Solved: Re: Connectivity issues from standby gateway after...

Ruan_Kotze · ‎2019-09-11

Good day,

I have recently completed an upgrade from R80.10 to R80.30 (Management + 2 gateways in HA cluster). The upgrade itself was successful but I have noticed one issue on the standby gateway. We cannot ping or do NSlookups etc from the standby node. License checks also fails on this node.

What I have attempted thus far:

Set the "fw ctl set int fwha_forw_packet_to_not_active 1" on both gateways
Followed the guidance in sk147093 (fw ctl zdebug output matched that in the SK, as per below, IP sanitised)

121670435;[cpu_1];[SIM-207375815];update_tcp_state: invalid state detected (current state: 0x10000, th_flags=0x10, cdir=0) -> dropping packet, conn: [<1.1.1.1,2022,2.2.2.2,88,6>][PPK0];
@;121670435;[cpu_1];[SIM-207375815];sim_pkt_send_drop_notification: (0,0) received drop, reason: general reason, conn:

It is important to note that all connectivity is restored when I do a fw unloadlocal. There has also been no changes to either NAT or firewall policies.

I've found a couple of posts on Checkmates describing similiar issue, but unfortunately no resolution apart from the steps above.

I will also log a TAC case, but hoping to hear if anyone has experienced similiar issues after an upgrade?

Thanks,

Ruan

Ruan_Kotze · ‎2019-09-22

Hi Everyone,

We worked with TAC and manage to resolve the issue.

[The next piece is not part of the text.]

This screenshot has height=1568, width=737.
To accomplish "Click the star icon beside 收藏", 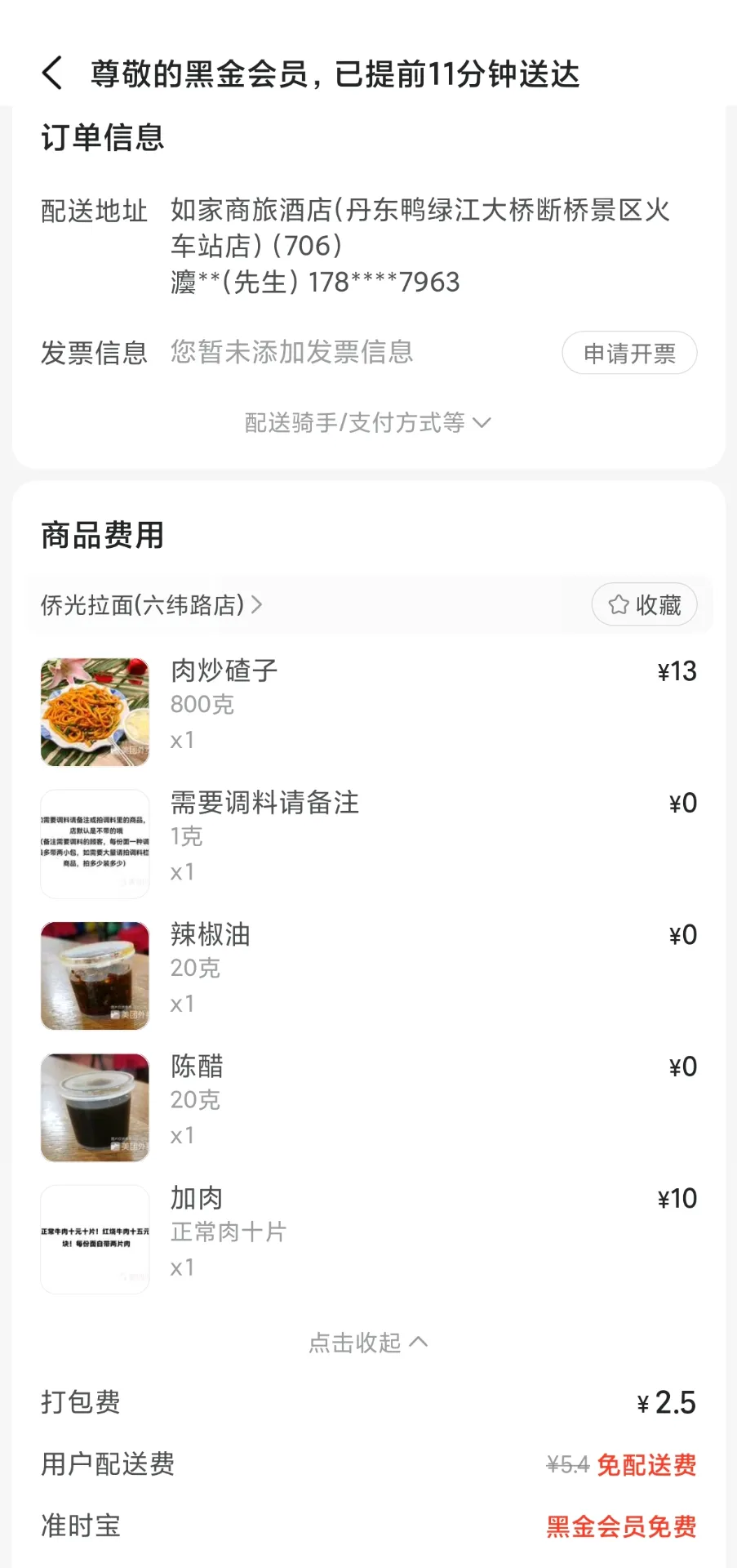I will tap(618, 605).
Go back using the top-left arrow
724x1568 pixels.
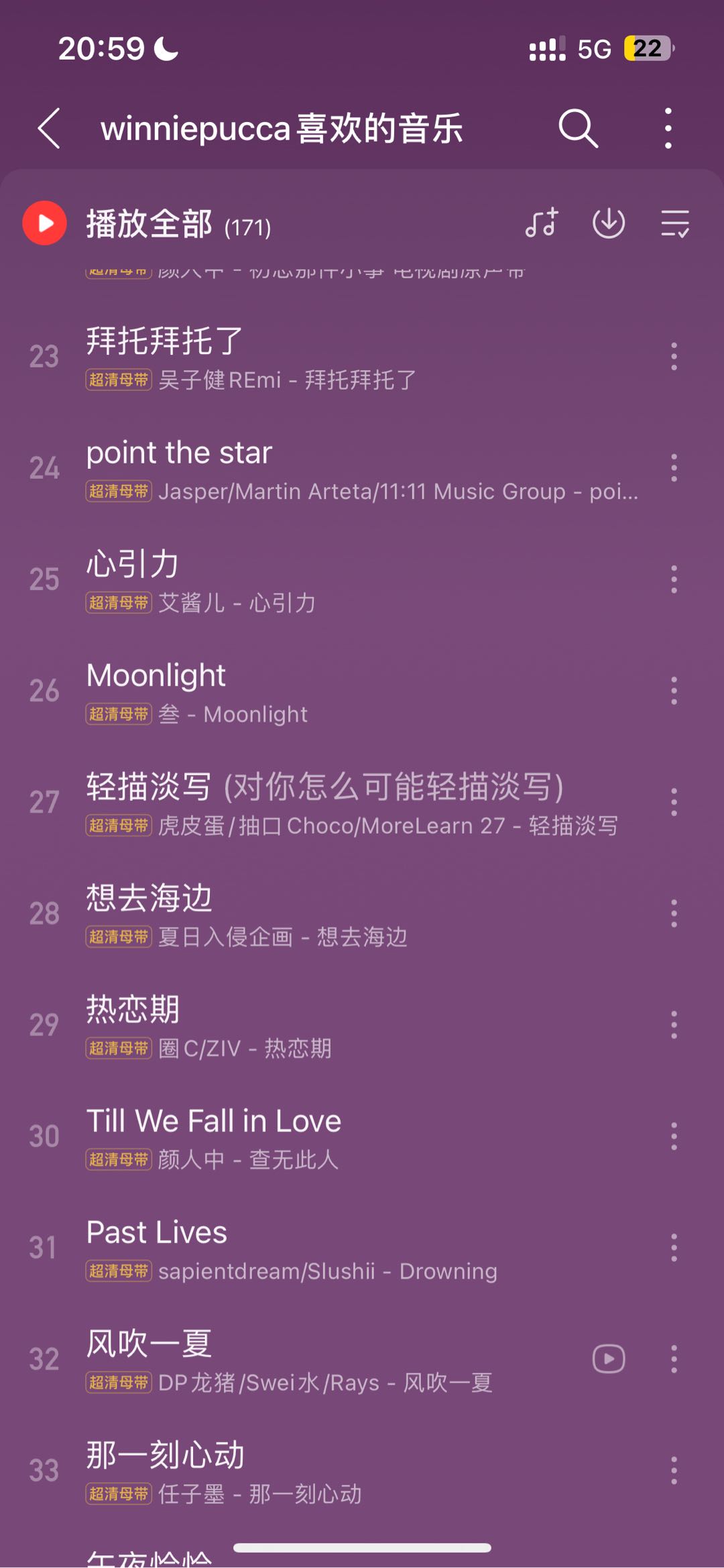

In the end we had to follow step 4 in sk43807. All updates etc are working and all warnings in Smartconsole have been cleared.

Cheers,

Ruan

View solution in original post

Maarten_Sjouw · ‎2019-09-11

All R80.30 gateway clusters we run are using VRRP and I can set this NAT function on the cluster object and still do not understand why this option is not available for ClusterXL.
I really don't.

Regards, Maarten

G_W_Albrecht · ‎2019-09-11

Looks like sk147493 - seems no R80.30 Jumbo has this fix yet...

CCSP - CCSE / CCTE / CTPS / CCME / CCSM Elite / SMB Specialist

Ruan_Kotze · ‎2019-09-22

I understood from TAC that there is a hotfix available, but they prefer not to deploy as it might be overwritten by the next Jumbo, causing behaviour regression.

Ruan_Kotze · ‎2019-09-12

I have opened a case with TAC. They seemed surprised that the kernel parameter did not fix the issue, I will update this thread once we have a resolution.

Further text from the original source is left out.